Sometimes They Come Back (1991)
Written by Stephen King, Lawrence Konner & Mark Rosenthal (Beverly Hillbillies, Superman IV)
Directed by Tom McLoughlin (Jason Live, Freddy’s Nightmares & the Friday the 13th series)
Starring Animal House’s Tim Matheson and a bunch of other people I didn’t recognize
I’m going to keep these two review brief, so here goes. The basic story is that Matheson’s brother was killed by some greasers back in the day, but now he’s moved back to his home town (a common thing in King’s work that I’ve read). He’s a teacher and it turns out that the ghosts of the greasers (they were killed when a train ran over them after they killed his brother) show up in his class room. He understandably goes a bit crazy as these dead kids threaten him and his family.
When I grabbed this DVD I didn’t realize it was a TV movie, I was just looking for another movie to check off in my copy of Creature Features by John Stanley (the best horror/sci-fi/fantasy book in my book, too bad there hasn’t been an update since 1999/2000). I was a little bummed that there wouldn’t be any gore or over the top violence, but I’ll tell you what, it was a pretty creepy little movie. All of the actors I’ve never heard of did a good job of coveying the creepiness of the situation, especially Matheson (who I’ve obviously heard of). It was nice to see him playing against type.
Anyway, these are the types of stories that freak me out the most; the kind where something really bad and crazy is happening to you, but it’s so crazy and bad that no one will believe you. How do you function in life if your parents/wife/friends/family don’t believe you’re going through these terrible things? Beats me, that’s why everyone should set up a code word for when they’re being extra serious.
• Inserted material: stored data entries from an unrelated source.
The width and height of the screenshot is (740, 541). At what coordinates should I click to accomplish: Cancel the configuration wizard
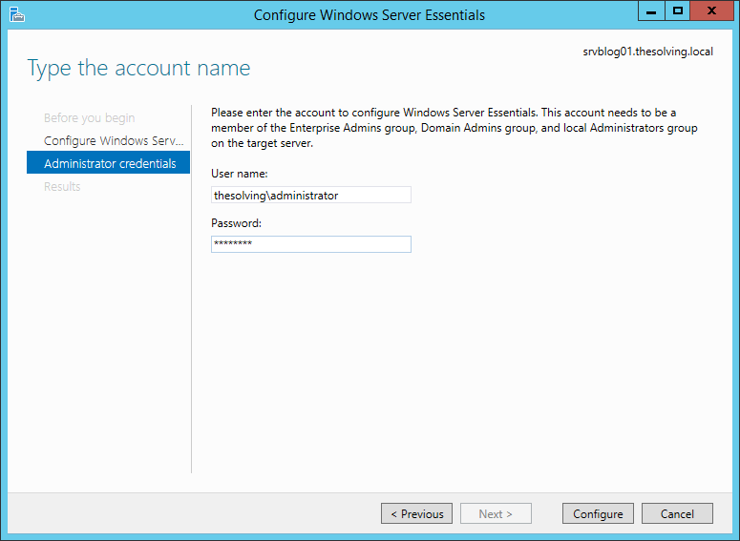point(677,513)
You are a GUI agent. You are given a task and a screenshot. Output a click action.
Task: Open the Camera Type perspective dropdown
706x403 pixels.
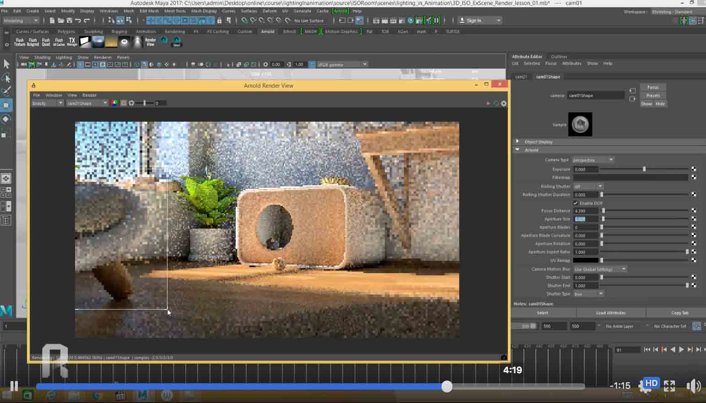593,160
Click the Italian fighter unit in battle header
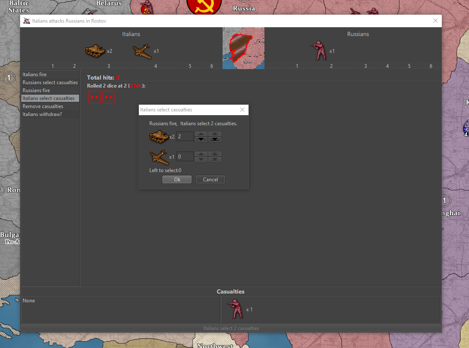469x348 pixels. 142,51
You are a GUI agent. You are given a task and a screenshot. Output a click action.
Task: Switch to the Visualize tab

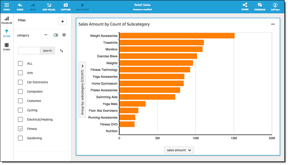(7, 20)
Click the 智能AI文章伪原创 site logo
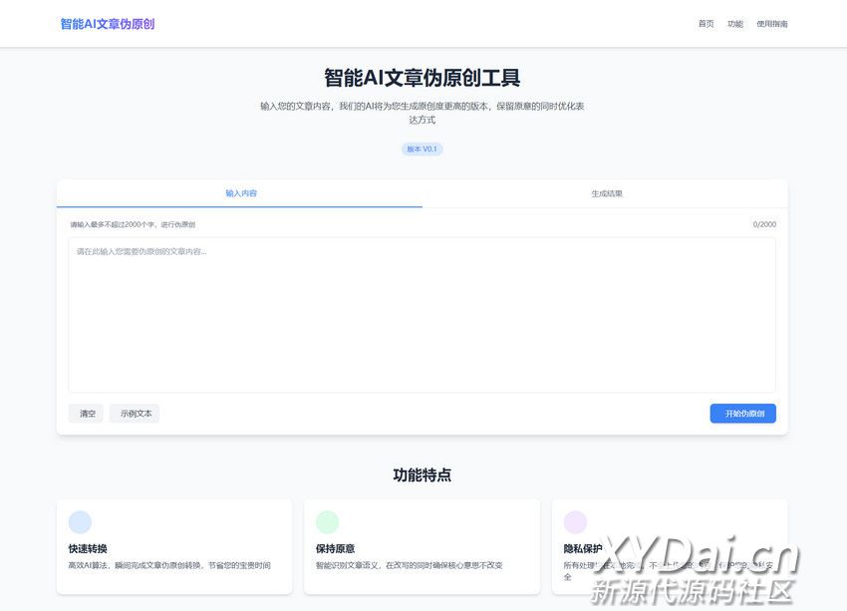The image size is (847, 611). tap(108, 24)
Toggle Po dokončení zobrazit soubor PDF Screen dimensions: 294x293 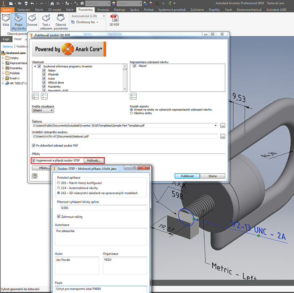(x=34, y=145)
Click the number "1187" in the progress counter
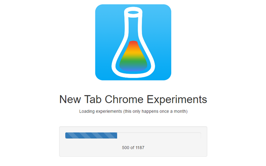The width and height of the screenshot is (266, 166). tap(140, 148)
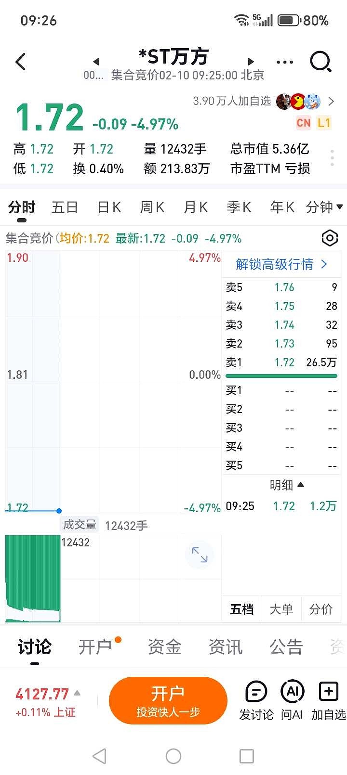Tap the back arrow icon
The height and width of the screenshot is (775, 347).
(21, 62)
Anyway, good on everyone involved for treating me to a surprisingly good and creepy movie about the undead (even if the are over-the-top greasers). The real clincher for me was the fact that Matheson actually inadvertently killed the guys, adding an added layer of guilt and weirdness to everything. That and the scene where Matheson gets to talk to his dead brother’s ghost. It’s pretty intense, but maybe I’m just a big softy.
You know who’s not a softy? Roger Corman.
Death Race 2000 (1975)
Written by Ib Melchior (original story), Robert Thom (the awful Bloody Mama) & Charles B. Griffith (the fantastic Buckets of Blood)
Starring David Carradine, Sylvester Stallone and others
In the future, there’s this race about death where you get points by killing people. Um…that’s about all these is to the plot of this Roger Corman-produced flick. David Carradine stars as Frankenstein, a driver who’s supposedly had most of his limbs broken, smashed and then replaced, but still looks just like the dude from Kung Fu. Stallone’s in it too as a crazy, Tommy gun-toting driver.
I’ll be honest, I didn’t really pay much attention to the plot of this flick (something I don’t think would bother Corman). There’s a subplot about people who are against the race because of its ties to the government, so they help by adding more explosions. There is a pretty good fist fight between Carradine and Stallone, with Carradine winning (as you would expect as this predates Rocky).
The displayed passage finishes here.